Faccia a faccia (con se stesso)
Henry Brogan, un vecchio assassino del governo che cerca di abbandonare la sua carriera, si ritrova a confrontarsi con un clone più giovane di se stesso di nome Junior, che è in grado di prevedere ogni sua mossa. Senza altra scelta, Henry deve scoprire la verità dietro la creazione di Junior e salvarlo dallo stesso oscuro percorso che ha fatto, il tutto mentre combatte contro un sistema corrotto guidato dal suo ex capo Clay Varris, che è deciso a eliminarlo a tutti i costi.
Ora leggendo la sinossi dell’ultima fatica dietro la macchina da presa di Ang Lee dal titolo Gemini Man, nelle sale nostrane dal 10 ottobre con 20th Century Fox, una cosa è certa e riguarda la mancanza di originalità che ne caratterizza le colonne portanti del racconto, che richiamano alla mente dinamiche e one-lines già sviluppate sul grande schermo e rimescolate per l’occasione. Il tal senso, il militare o pseudo tale vittima del fuoco amico incrociato, incastrato a un passo del ritiro dalla scena, crea una sensazione di déjà-vu, destinata ad aumentare se l’avversario di turno è nient’altro che la sua letale fotocopia genetica. Insomma, è come se si incrociasse il DNA drammaturgico di Shooter o delle saghe di Bourne o John Wick con quello di film come Double Impact, Enemy o Legend, laddove l’attore di turno è stato chiamato a sdoppiarsi per impersonificare più personaggi. Anche se calendario alla mano l’idea alla base del plot risale a un ventennio fa e che solo adesso si sia concretizzata non cancella tale sensazione.
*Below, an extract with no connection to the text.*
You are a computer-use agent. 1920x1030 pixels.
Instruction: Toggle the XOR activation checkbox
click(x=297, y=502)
Darren Lemke l’aveva buttata su carta più di un ventennio fa, tuttavia il film non entrò mai in produzione a causa del lento sviluppo della tecnologia necessaria al progetto. Ed ecco qui la messa in ghiacciaia in attesa di nuovi sviluppi nel campo dei VFX per rendere possibile il ringiovanimento del protagonista. Negli ultimi anni quella tecnologia ha finalmente visto il semaforo verde accendersi dando il via libera alla realizzazione de Il curioso caso di Benjamin Button, Captain America – Il primo Vendicatore e in tempi recenti di The Irishman e dello stesso Gemini Man. Ma alla finecontano i fatti e i fatti dicono che chi va a Roma perde la poltrona come recita un antico detto popolare e la pellicola del cineasta taiwanese ha così accumulato polvere sullo script.
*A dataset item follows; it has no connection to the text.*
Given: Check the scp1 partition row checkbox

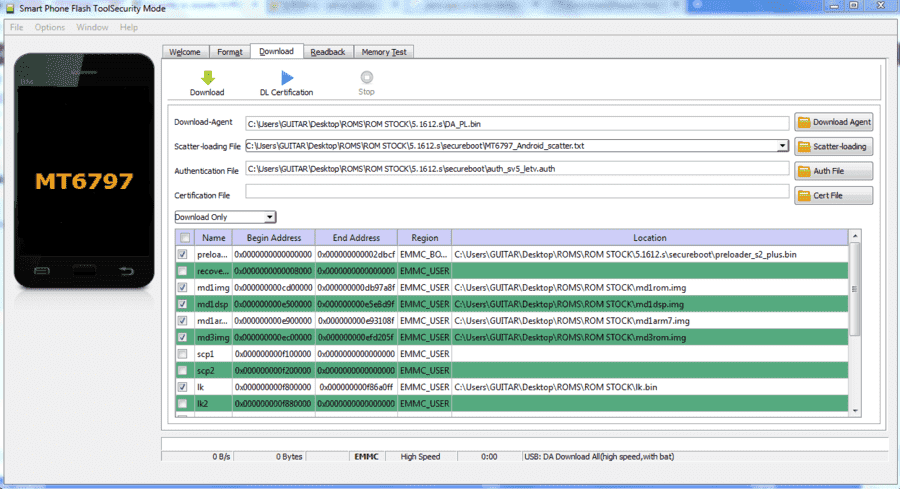Looking at the screenshot, I should [183, 354].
Dove invece il progetto non ha perso nemmeno un centimetro, anzi ha visto quadruplicare il suo valore, è la confezione. Nel 1997, quando a dirigerlo era stato chiamato Tony Scott, suo malgrado il film non avrebbe avuto in dotazione lo stesso bagaglio messo a disposizione di Ang Lee, a cominciare proprio dagli effetti visivi di ringiovanimento per finire con l’utilizzo del 3D Plus e dell’High Frame Rate. Con un simile arsenale alle spalle Gemini Man si è trasformata in un’esperienza visiva straordinariamente efficace, immersiva e coinvolgente, al momento unica nel suo genere. Se poi metti tutto questo al servizio di un cineasta come Ang Lee, allora lo spettacolo cinetico e balistico quantomeno vale il costo del biglietto. Will Smith nei panni di Brogan cinquantenne e ventitreenne diverte e si diverte a spararsi addosso e a darsele di santa ragione nelle scene d’azione (due su tutte la sparatoria con inseguimento in moto tra i palazzi e le vie di Cartagena, il corpo a corpo nel magazzino in Georgia e il combattimento nella cripta), laddove il film offre allo spettatore di turno il meglio di sé.